William Shakespeare's Much Ado about Nothing might be considered the first comedy of manners In England, but the genre really flourished during the Restoration period. Restoration comedy, which was influenced by Ben Jonson's comedy of humours, made fun of affected wit and acquired follies of the time. The masterpieces of the genre were the plays of William Wycherley and William Congreve. In the late 18th century Oliver Goldsmith and Richard Brinsley Sheridan revived the form.

More recent examples

The tradition of elaborate, artificial plotting, and epigrammatic dialogue was carried on by the Irish playwright Oscar Wilde in Lady Windermere's Fan and The Importance of Being Earnest. In the 20th century, the comedy of manners reappeared in the plays of the British dramatists Noël Coward and Somerset Maugham. Other early twentieth-century examples of comedies of manners include George Bernard Shaw's 1913 play Pygmalion, E. M. Forster's A Room with a View, and the Jeeves and Wooster stories of P. G. Wodehouse.

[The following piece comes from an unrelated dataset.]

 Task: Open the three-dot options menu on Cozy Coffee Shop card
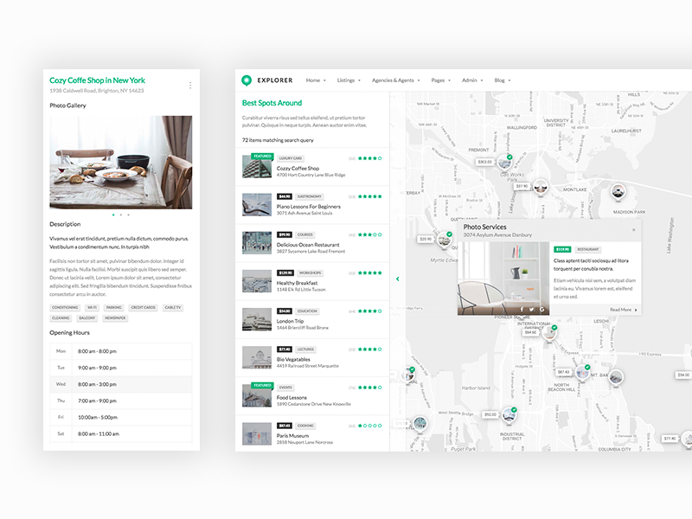pyautogui.click(x=189, y=84)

The term comedy of menace, which British drama critic Irving Wardle based on the subtitle of , by David Campton, is a jocular play-on-words derived from the "comedy of manners". Harold Pinter's play The Homecoming has been described as a mid-twentieth-century "comedy of manners".
Other more recent examples include Kazuo Ishiguro's The Remains of the Day, Barbara Pym's Excellent Women, Douglas Carter Beane's As Bees in Honey Drown, The Country Club, and The Little Dog Laughed. In Boston Marriage, David Mamet chronicles a sexual relationship between two women, one of whom has her eye on yet another young woman. Periodically, the two women make their serving woman the butt of haughty jokes, serving to point up the satire on class. Though displaying the verbal dexterity one associates with both the playwright and the genre, the patina of wit occasionally erupts into shocking crudity.
Comedies of manners have been a staple of British film and television. The Carry On films are a direct descendant of the comedy of manners style, and elements of the style can be found in The Beatles' films A Hard Day's Night and Help!. Television series by David Croft in collaboration with Jimmy Perry and with Jeremy Lloyd might also be considered examples of the genre. Television series such as George and Mildred, Absolutely Fabulous, The Young Ones, and The League of Gentlemen also contain many elements of the genre. Though less common as a genre in American television, series such as Frasier, Ugly Betty, Soap, and The Nanny are also comedies of manners.